- **EXTRACTED ENTRIES**:

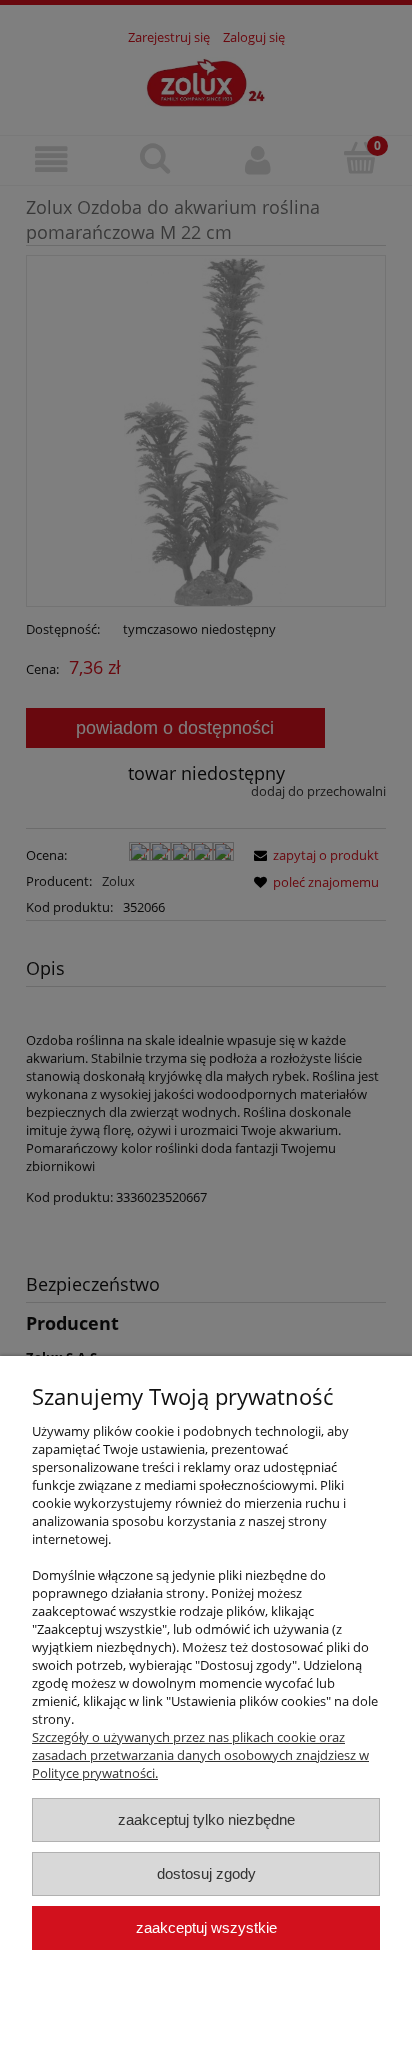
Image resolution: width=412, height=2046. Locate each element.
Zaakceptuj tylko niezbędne (206, 1819)
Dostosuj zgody (206, 1873)
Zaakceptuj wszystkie (206, 1927)
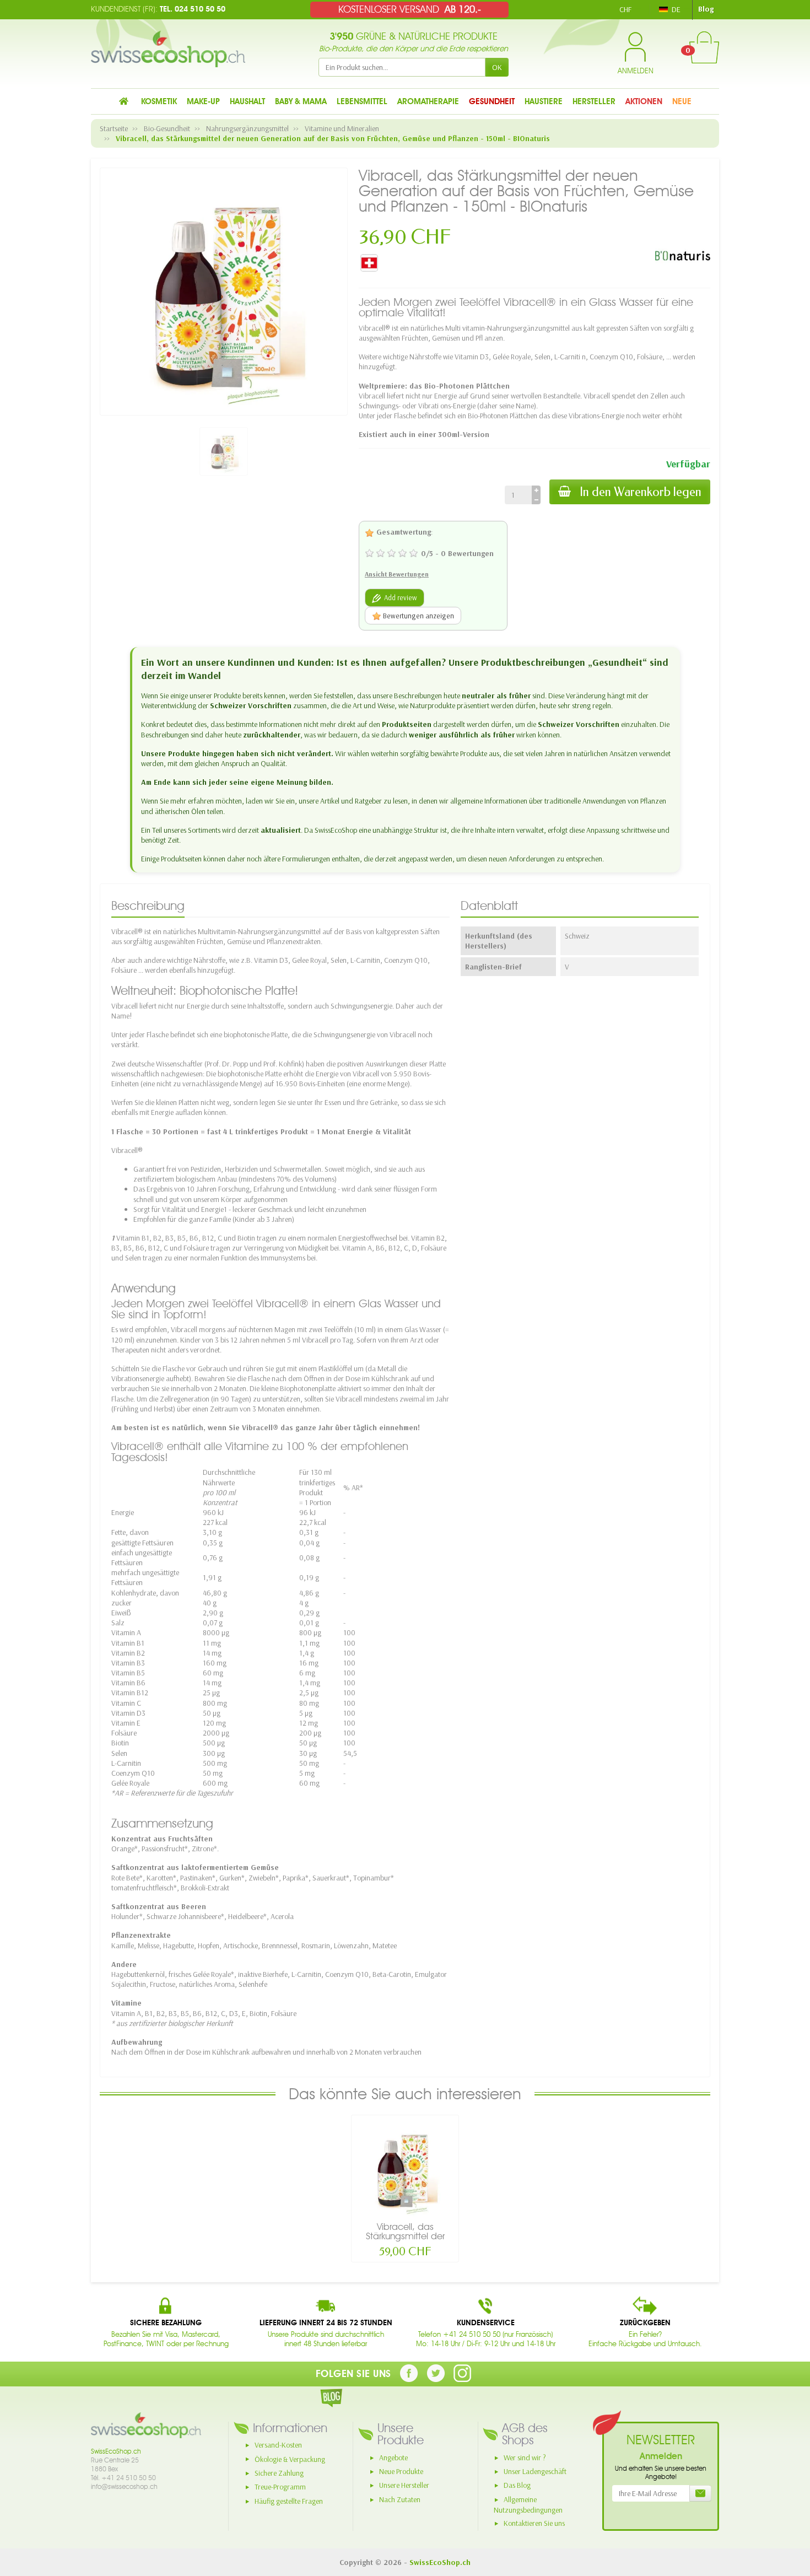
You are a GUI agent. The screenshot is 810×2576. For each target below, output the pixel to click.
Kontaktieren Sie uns (534, 2523)
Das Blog (517, 2485)
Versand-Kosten (278, 2445)
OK (497, 67)
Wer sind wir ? (525, 2457)
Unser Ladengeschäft (535, 2471)
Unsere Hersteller (404, 2485)
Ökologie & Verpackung (290, 2459)
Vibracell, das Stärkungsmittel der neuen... (405, 2236)
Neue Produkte (401, 2471)
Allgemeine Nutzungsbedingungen (528, 2504)
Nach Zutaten (399, 2499)
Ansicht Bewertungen (397, 574)
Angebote (393, 2457)
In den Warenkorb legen (640, 491)
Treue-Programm (280, 2487)
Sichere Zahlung (279, 2473)
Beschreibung (148, 905)
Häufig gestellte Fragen (289, 2501)
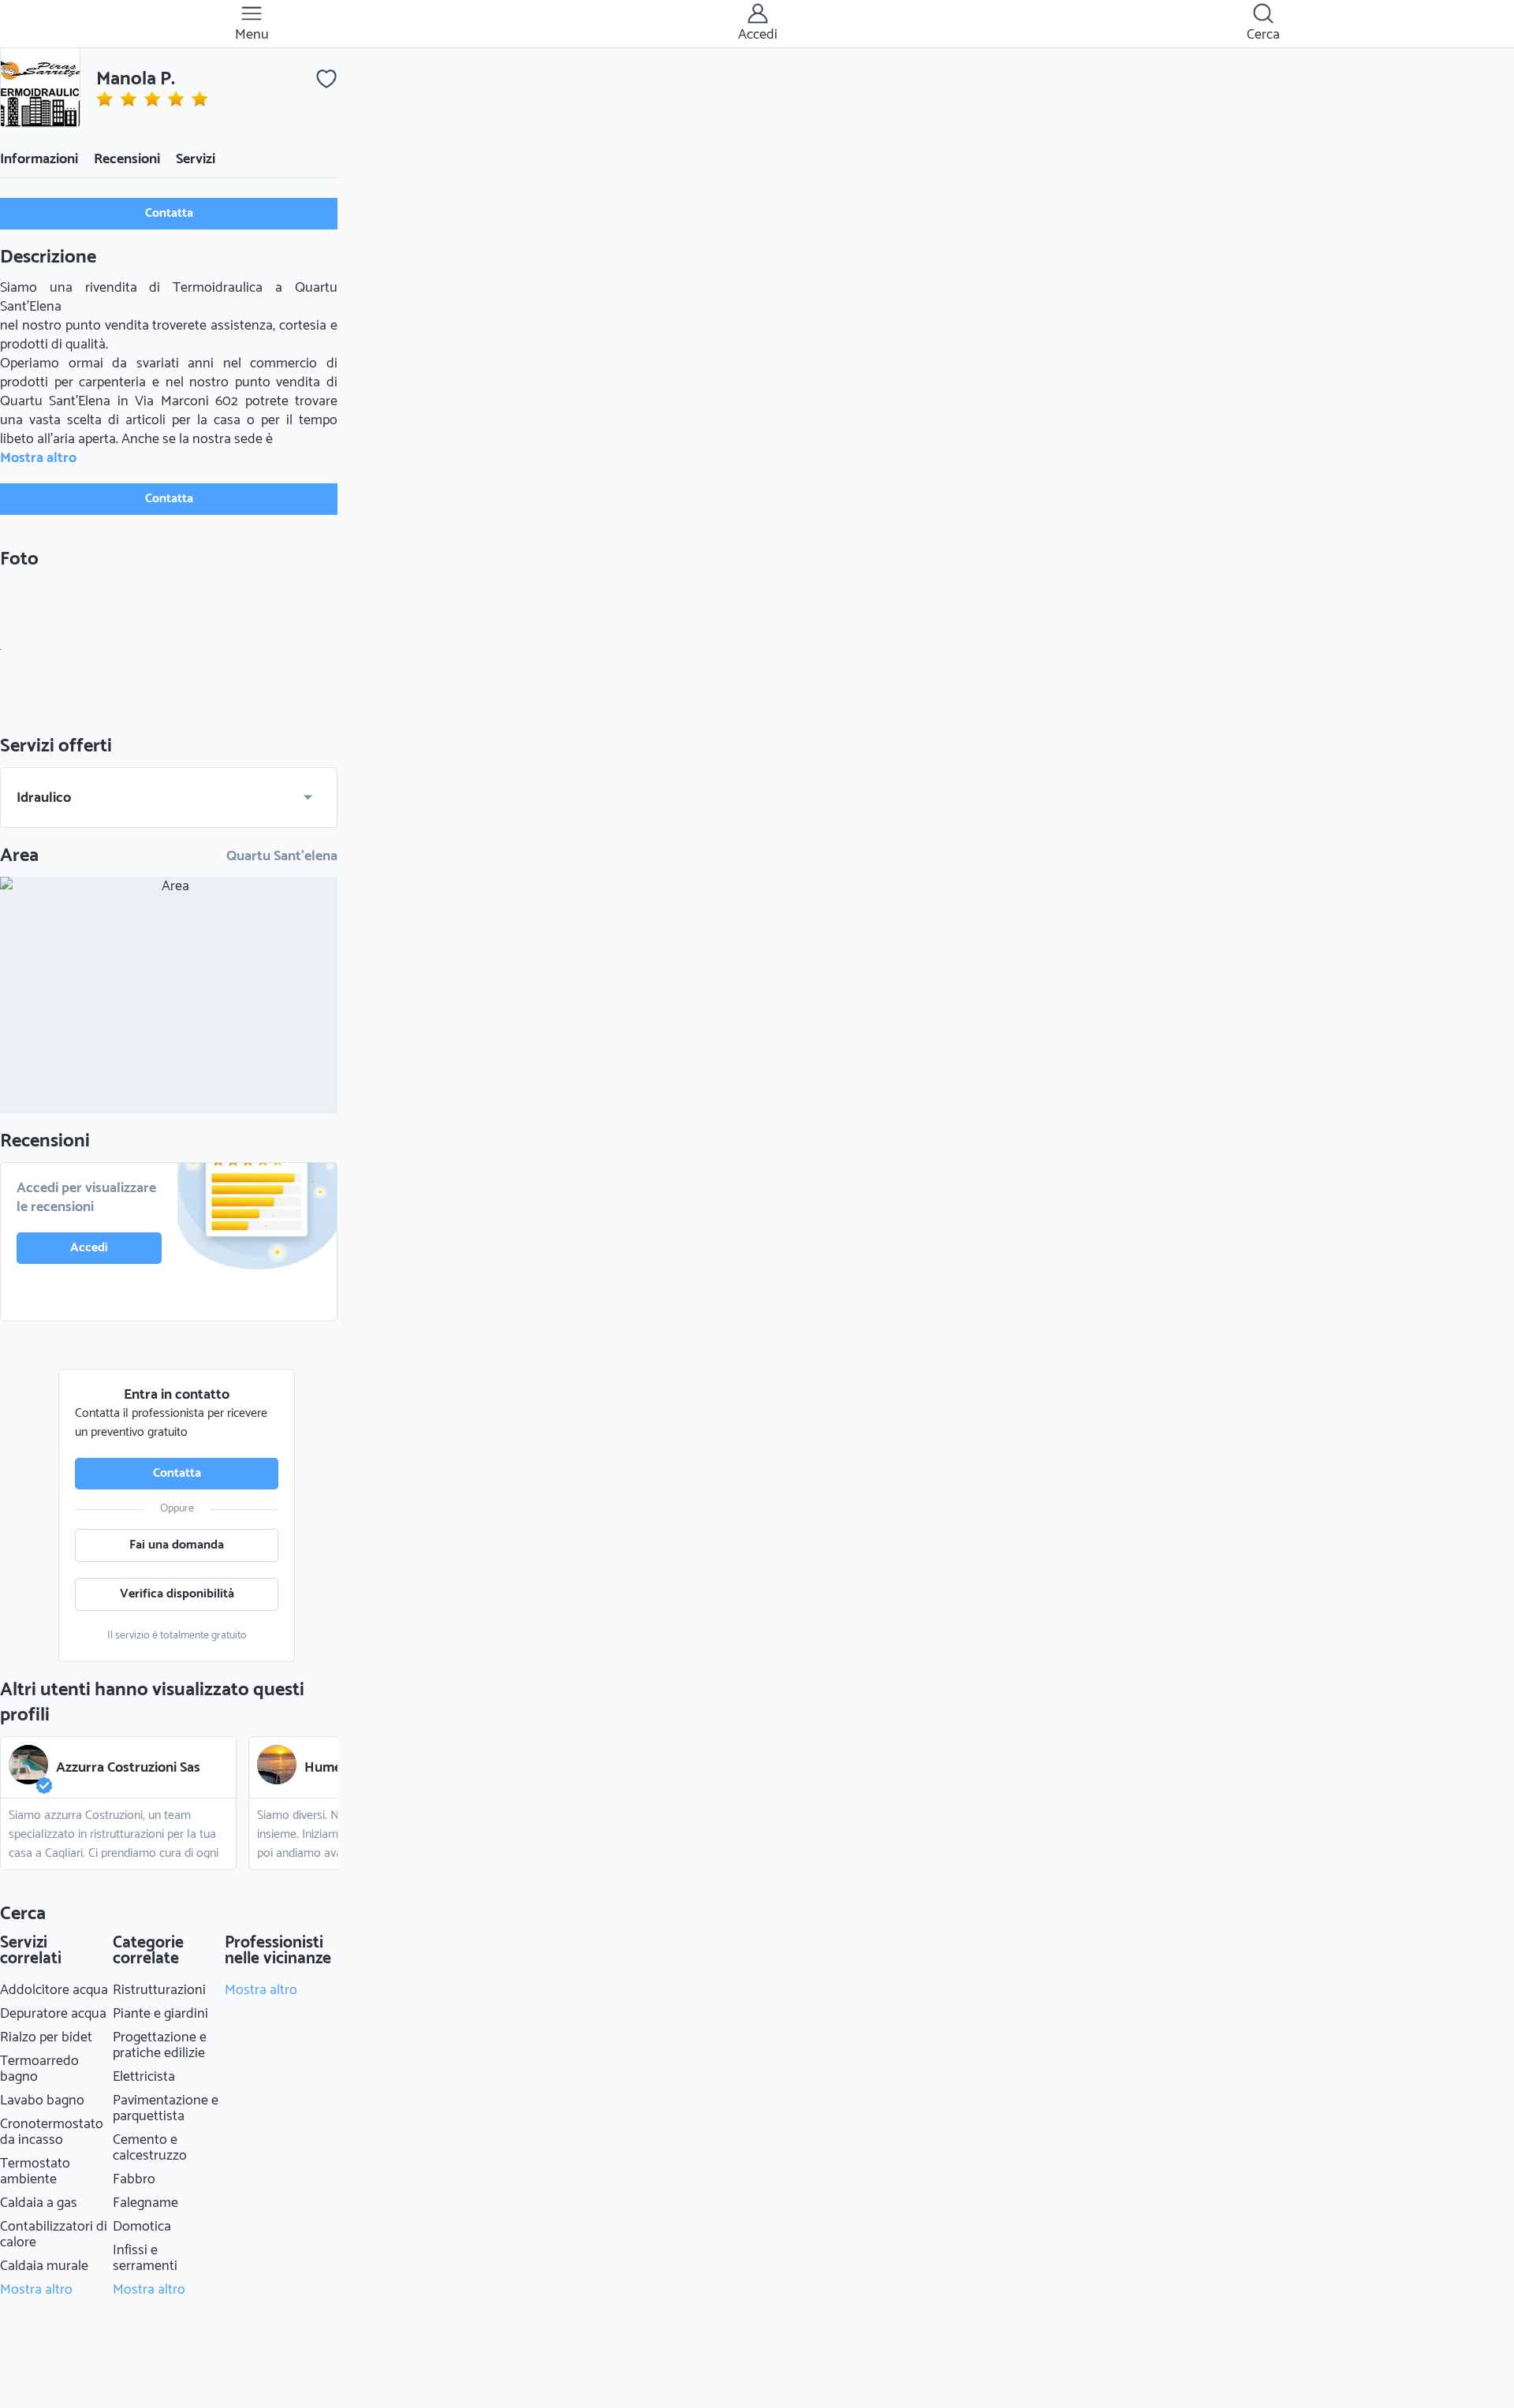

- **TASK DESCRIPTION**: No pictures should appear; only the lines from the first line of the records through the line with "You are a GUI", both included, are to be restated word for word.

- **ANSWER TO THIS TASK**:
Image resolution: width=412, height=2046. Locate each element.
Zaakceptuj tylko niezbędne (206, 1819)
Dostosuj zgody (206, 1873)
Zaakceptuj wszystkie (206, 1927)
You are a GUI agent. The screenshot is 810×2576. For each target below, output the pixel to click.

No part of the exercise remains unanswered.